Population Health Sciences, Bristol Medical School, University of Bristol, Bristol, United Kingdom.
Int J Popul Data Sci. 2024 Jul 1;9(1):2389. doi: 10.23889/ijpds.v9i1.2389. eCollection 2024.
Careful development and evaluation of data linkage methods is limited by researcher access to personal identifiers. One solution is to generate synthetic identifiers, which do not pose equivalent privacy concerns, but can form a 'gold-standard' linkage algorithm training dataset. Such data could help inform choices about appropriate linkage strategies in different settings.
We aimed to develop and demonstrate a framework for generating synthetic identifier datasets to support development and evaluation of data linkage methods. We evaluated whether replicating associations between attributes and identifiers improved the utility of the synthetic data for assessing linkage error.
We determined the steps required to generate synthetic identifiers that replicate the properties of real-world data collection. We then generated synthetic versions of a large UK cohort study (the Avon Longitudinal Study of Parents and Children; ALSPAC), according to the quality and completeness of identifiers recorded over several waves of the cohort. We evaluated the utility of the synthetic identifier data in terms of assessing linkage quality (false matches and missed matches).
Comparing data from two collection points in ALSPAC, we found within-person disagreement in identifiers (differences in recording due to both natural change and non-valid entries) in 18% of surnames and 12% of forenames. Rates of disagreement varied by maternal age and ethnic group. Synthetic data provided accurate estimates of linkage quality metrics compared with the original data (within 0.13-0.55% for missed matches and 0.00-0.04% for false matches).
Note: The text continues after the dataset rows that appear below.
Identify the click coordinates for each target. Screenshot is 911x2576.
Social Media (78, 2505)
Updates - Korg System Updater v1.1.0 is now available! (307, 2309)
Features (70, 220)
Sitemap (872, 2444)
Incorporating associations between identifier errors and maternal age/ethnicity improved synthetic data utility.
We show that replicating dependencies between attribute values (e.g. ethnicity), values of identifiers (e.g. name), identifier disagreements (e.g. missing values, errors or changes over time), and their patterns and distribution structure enables generation of realistic synthetic data that can be used for robust evaluation of linkage methods.
数据链接方法的精心开发和评估受到研究人员获取个人标识符的限制。一种解决方案是生成合成标识符,它不会带来同等的隐私问题,但可以形成一个“黄金标准”链接算法训练数据集。此类数据有助于为不同环境下合适的链接策略选择提供参考。
我们旨在开发并展示一个用于生成合成标识符数据集的框架,以支持数据链接方法的开发和评估。我们评估了复制属性与标识符之间的关联是否能提高合成数据用于评估链接错误的效用。
我们确定了生成能复制真实世界数据收集属性的合成标识符所需的步骤。然后,根据在该队列多轮记录中标识符的质量和完整性,生成了一项大型英国队列研究(埃文亲子纵向研究;ALSPAC)的合成版本。我们从评估链接质量(错误匹配和漏匹配)的角度评估了合成标识符数据的效用。
比较ALSPAC两个收集点的数据,我们发现18%的姓氏和12%的名字存在个体内部标识符不一致的情况(由于自然变化和无效条目导致的记录差异)。不一致率因母亲年龄和种族而异。与原始数据相比,合成数据提供了准确的链接质量指标估计(漏匹配率在0.13 - 0.55%之间,错误匹配率在0.00 - 0.04%之间)。纳入标识符错误与母亲年龄/种族之间的关联提高了合成数据的效用。
我们表明,复制属性值(如种族)、标识符值(如姓名)、标识符不一致情况(如缺失值、错误或随时间的变化)之间的依赖关系及其模式和分布结构,能够生成可用于对链接方法进行稳健评估的逼真合成数据。